Items from a data source:
============

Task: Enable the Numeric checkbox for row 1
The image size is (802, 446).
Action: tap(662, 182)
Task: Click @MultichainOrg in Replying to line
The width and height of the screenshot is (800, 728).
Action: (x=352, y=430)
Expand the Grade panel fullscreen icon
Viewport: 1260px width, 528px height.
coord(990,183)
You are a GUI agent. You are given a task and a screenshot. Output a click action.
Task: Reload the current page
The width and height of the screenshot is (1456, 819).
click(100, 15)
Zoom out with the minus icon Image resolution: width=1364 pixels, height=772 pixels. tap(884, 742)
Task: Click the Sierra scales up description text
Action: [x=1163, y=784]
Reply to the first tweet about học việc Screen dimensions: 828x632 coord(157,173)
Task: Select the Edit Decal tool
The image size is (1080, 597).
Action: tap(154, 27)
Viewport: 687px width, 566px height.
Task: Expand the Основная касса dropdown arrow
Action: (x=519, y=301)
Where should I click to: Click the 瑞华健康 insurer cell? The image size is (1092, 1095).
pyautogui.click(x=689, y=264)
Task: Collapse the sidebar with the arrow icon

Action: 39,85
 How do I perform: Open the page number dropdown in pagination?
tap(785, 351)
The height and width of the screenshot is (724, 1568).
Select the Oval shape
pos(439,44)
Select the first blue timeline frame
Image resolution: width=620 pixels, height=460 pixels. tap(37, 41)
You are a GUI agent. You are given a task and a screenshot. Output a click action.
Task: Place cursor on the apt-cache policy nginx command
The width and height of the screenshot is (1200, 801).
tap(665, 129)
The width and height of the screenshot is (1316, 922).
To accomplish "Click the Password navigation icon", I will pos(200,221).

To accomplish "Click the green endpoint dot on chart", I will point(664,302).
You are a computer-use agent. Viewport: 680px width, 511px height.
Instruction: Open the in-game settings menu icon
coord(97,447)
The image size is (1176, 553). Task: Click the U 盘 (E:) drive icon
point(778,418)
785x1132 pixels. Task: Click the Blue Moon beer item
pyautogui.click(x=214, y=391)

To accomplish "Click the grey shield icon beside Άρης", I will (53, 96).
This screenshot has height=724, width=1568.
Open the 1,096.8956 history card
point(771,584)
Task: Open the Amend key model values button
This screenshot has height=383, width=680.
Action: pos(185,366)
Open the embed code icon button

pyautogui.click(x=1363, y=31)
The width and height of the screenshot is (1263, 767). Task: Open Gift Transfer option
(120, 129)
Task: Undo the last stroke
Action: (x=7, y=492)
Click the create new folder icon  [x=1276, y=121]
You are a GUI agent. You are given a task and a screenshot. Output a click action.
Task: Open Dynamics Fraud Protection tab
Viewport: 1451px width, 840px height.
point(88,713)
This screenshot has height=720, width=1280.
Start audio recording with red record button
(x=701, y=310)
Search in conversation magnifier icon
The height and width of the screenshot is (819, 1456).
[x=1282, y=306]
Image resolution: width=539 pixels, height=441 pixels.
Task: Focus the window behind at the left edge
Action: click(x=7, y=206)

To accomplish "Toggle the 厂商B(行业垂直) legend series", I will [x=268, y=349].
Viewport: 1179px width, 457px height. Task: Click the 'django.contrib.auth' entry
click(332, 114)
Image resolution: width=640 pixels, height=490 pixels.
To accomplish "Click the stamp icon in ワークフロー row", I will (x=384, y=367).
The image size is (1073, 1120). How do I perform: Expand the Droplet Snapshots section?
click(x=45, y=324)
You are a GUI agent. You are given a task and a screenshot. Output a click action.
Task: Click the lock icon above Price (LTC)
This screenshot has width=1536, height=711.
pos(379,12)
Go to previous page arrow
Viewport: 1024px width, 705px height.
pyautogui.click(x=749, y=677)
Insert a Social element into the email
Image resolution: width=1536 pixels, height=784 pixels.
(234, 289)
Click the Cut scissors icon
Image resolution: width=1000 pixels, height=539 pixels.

============

> [WHAT YOU WILL DO] Rewrite the items above as a numbered list, one line per number, leaving out any blank lines.

> [FULL SOLUTION]
1. Task: Enable the Numeric checkbox for row 1
2. The image size is (802, 446).
3. Action: tap(662, 182)
4. Task: Click @MultichainOrg in Replying to line
5. The width and height of the screenshot is (800, 728).
6. Action: (x=352, y=430)
7. Expand the Grade panel fullscreen icon
8. Viewport: 1260px width, 528px height.
9. coord(990,183)
10. You are a GUI agent. You are given a task and a screenshot. Output a click action.
11. Task: Reload the current page
12. The width and height of the screenshot is (1456, 819).
13. click(100, 15)
14. Zoom out with the minus icon Image resolution: width=1364 pixels, height=772 pixels. tap(884, 742)
15. Task: Click the Sierra scales up description text
16. Action: [x=1163, y=784]
17. Reply to the first tweet about học việc Screen dimensions: 828x632 coord(157,173)
18. Task: Select the Edit Decal tool
19. The image size is (1080, 597).
20. Action: tap(154, 27)
21. Viewport: 687px width, 566px height.
22. Task: Expand the Основная касса dropdown arrow
23. Action: (x=519, y=301)
24. Where should I click to: Click the 瑞华健康 insurer cell? The image size is (1092, 1095).
25. pyautogui.click(x=689, y=264)
26. Task: Collapse the sidebar with the arrow icon
27. Action: 39,85
28.  How do I perform: Open the page number dropdown in pagination?
29. tap(785, 351)
30. The height and width of the screenshot is (724, 1568).
31. Select the Oval shape
32. pos(439,44)
33. Select the first blue timeline frame
34. Image resolution: width=620 pixels, height=460 pixels. tap(37, 41)
35. You are a GUI agent. You are given a task and a screenshot. Output a click action.
36. Task: Place cursor on the apt-cache policy nginx command
37. The width and height of the screenshot is (1200, 801).
38. tap(665, 129)
39. The width and height of the screenshot is (1316, 922).
40. To accomplish "Click the Password navigation icon", I will pos(200,221).
41. To accomplish "Click the green endpoint dot on chart", I will point(664,302).
42. You are a computer-use agent. Viewport: 680px width, 511px height.
43. Instruction: Open the in-game settings menu icon
44. coord(97,447)
45. The image size is (1176, 553). Task: Click the U 盘 (E:) drive icon
46. point(778,418)
47. 785x1132 pixels. Task: Click the Blue Moon beer item
48. pyautogui.click(x=214, y=391)
49. To accomplish "Click the grey shield icon beside Άρης", I will (53, 96).
50. This screenshot has height=724, width=1568.
51. Open the 1,096.8956 history card
52. point(771,584)
53. Task: Open the Amend key model values button
54. This screenshot has height=383, width=680.
55. Action: pos(185,366)
56. Open the embed code icon button
57. pyautogui.click(x=1363, y=31)
58. The width and height of the screenshot is (1263, 767). Task: Open Gift Transfer option
59. (120, 129)
60. Task: Undo the last stroke
61. Action: (x=7, y=492)
62. Click the create new folder icon  [x=1276, y=121]
63. You are a GUI agent. You are given a task and a screenshot. Output a click action.
64. Task: Open Dynamics Fraud Protection tab
65. Viewport: 1451px width, 840px height.
66. point(88,713)
67. This screenshot has height=720, width=1280.
68. Start audio recording with red record button
69. (x=701, y=310)
70. Search in conversation magnifier icon
71. The height and width of the screenshot is (819, 1456).
72. [x=1282, y=306]
73. Image resolution: width=539 pixels, height=441 pixels.
74. Task: Focus the window behind at the left edge
75. Action: click(x=7, y=206)
76. To accomplish "Toggle the 厂商B(行业垂直) legend series", I will [x=268, y=349].
77. Viewport: 1179px width, 457px height. Task: Click the 'django.contrib.auth' entry
78. click(332, 114)
79. Image resolution: width=640 pixels, height=490 pixels.
80. To accomplish "Click the stamp icon in ワークフロー row", I will (x=384, y=367).
81. The image size is (1073, 1120). How do I perform: Expand the Droplet Snapshots section?
82. click(x=45, y=324)
83. You are a GUI agent. You are given a task and a screenshot. Output a click action.
84. Task: Click the lock icon above Price (LTC)
85. This screenshot has width=1536, height=711.
86. pos(379,12)
87. Go to previous page arrow
88. Viewport: 1024px width, 705px height.
89. pyautogui.click(x=749, y=677)
90. Insert a Social element into the email
91. Image resolution: width=1536 pixels, height=784 pixels.
92. (234, 289)
93. Click the Cut scissors icon
94. Image resolution: width=1000 pixels, height=539 pixels.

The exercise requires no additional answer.